The court's conclusion that the debtor is obligated to pay compound interest is consistent with North Carolina law. Chapter 24 of the North Carolina General Statutes authorizes parties to contract for the payment of interest where the principal amount is at least $10,000.00. N.C. GEN. STAT. § 24-1.1A(a)(1). It follows that the provision in the Promissory Note requiring the payment of compound interest is a contractual obligation which is enforceable under North Carolina law.

Finally, the court notes that since Rake v. Wade, 508 U.S. 464 (1993) was overturned by the Bankruptcy Reform Act of 1994 and § 1322(e), it has been the trustee's practice to calculate arrearage payments without an interest component. This opinion does not change that practice, except to the extent that the secured creditor identifies precise language in the debt instrument authorizing the imposition of interest on accrued arrearages.

Pub.L. No. 103-394, 108 Stat. 4106 (1994).
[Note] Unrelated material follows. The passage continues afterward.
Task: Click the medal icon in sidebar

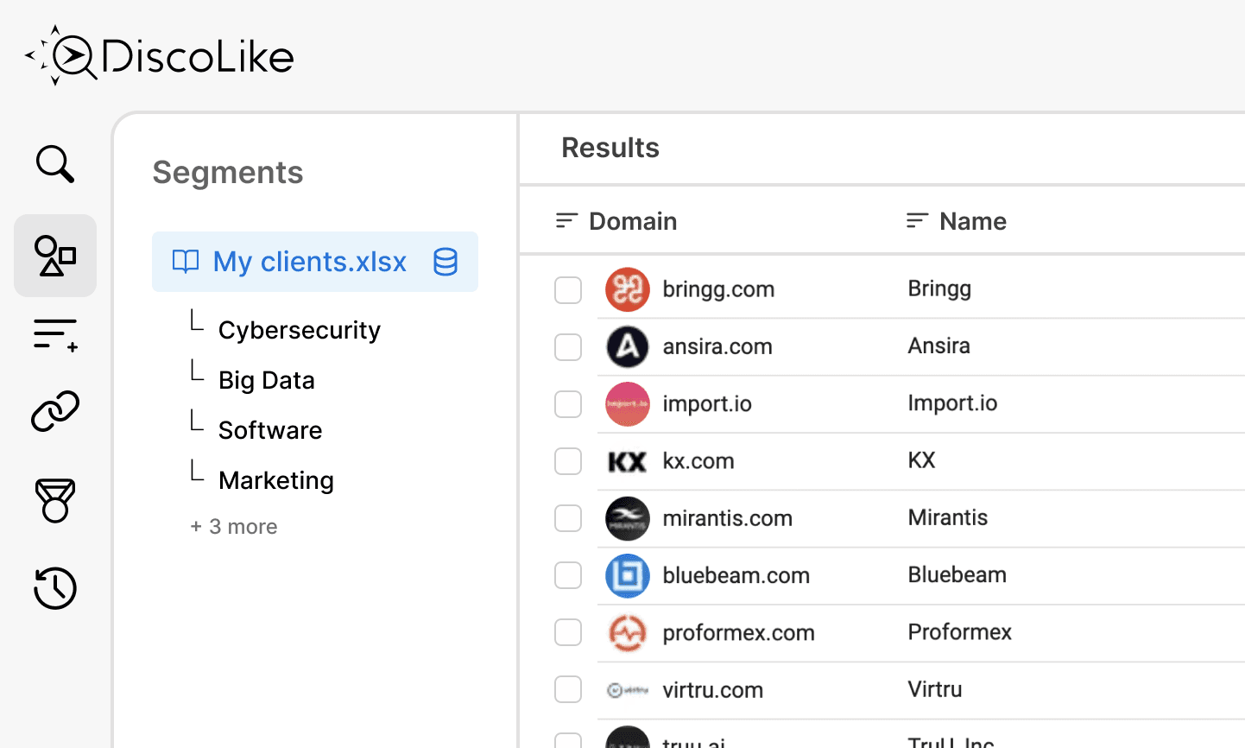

Based on the foregoing, the objection of Mrs. Carroll is SUSTAINED. The plan must provide for a secured claim as stated in Mrs. Carroll's proof of claim unless and until an objection to claim is filed. In addition, the secured claim of Mrs. Carroll shall include interest at the rate of 9% per annum on arrearages that accrued pre-petition.

SO ORDERED.


Summaries of

IN RE MIZE

United States Bankruptcy Court, E.D. North Carolina
Aug 14, 2009
Case No. 09-02784-8-JRL (Bankr. E.D.N.C. Aug. 14, 2009)
Case details for

IN RE MIZE

Case Details

Full title:IN RE: DENNIS C. MIZE, Chapter 13, DEBTOR

Court:United States Bankruptcy Court, E.D. North Carolina

Date published: Aug 14, 2009

Citations

Case No. 09-02784-8-JRL (Bankr. E.D.N.C. Aug. 14, 2009)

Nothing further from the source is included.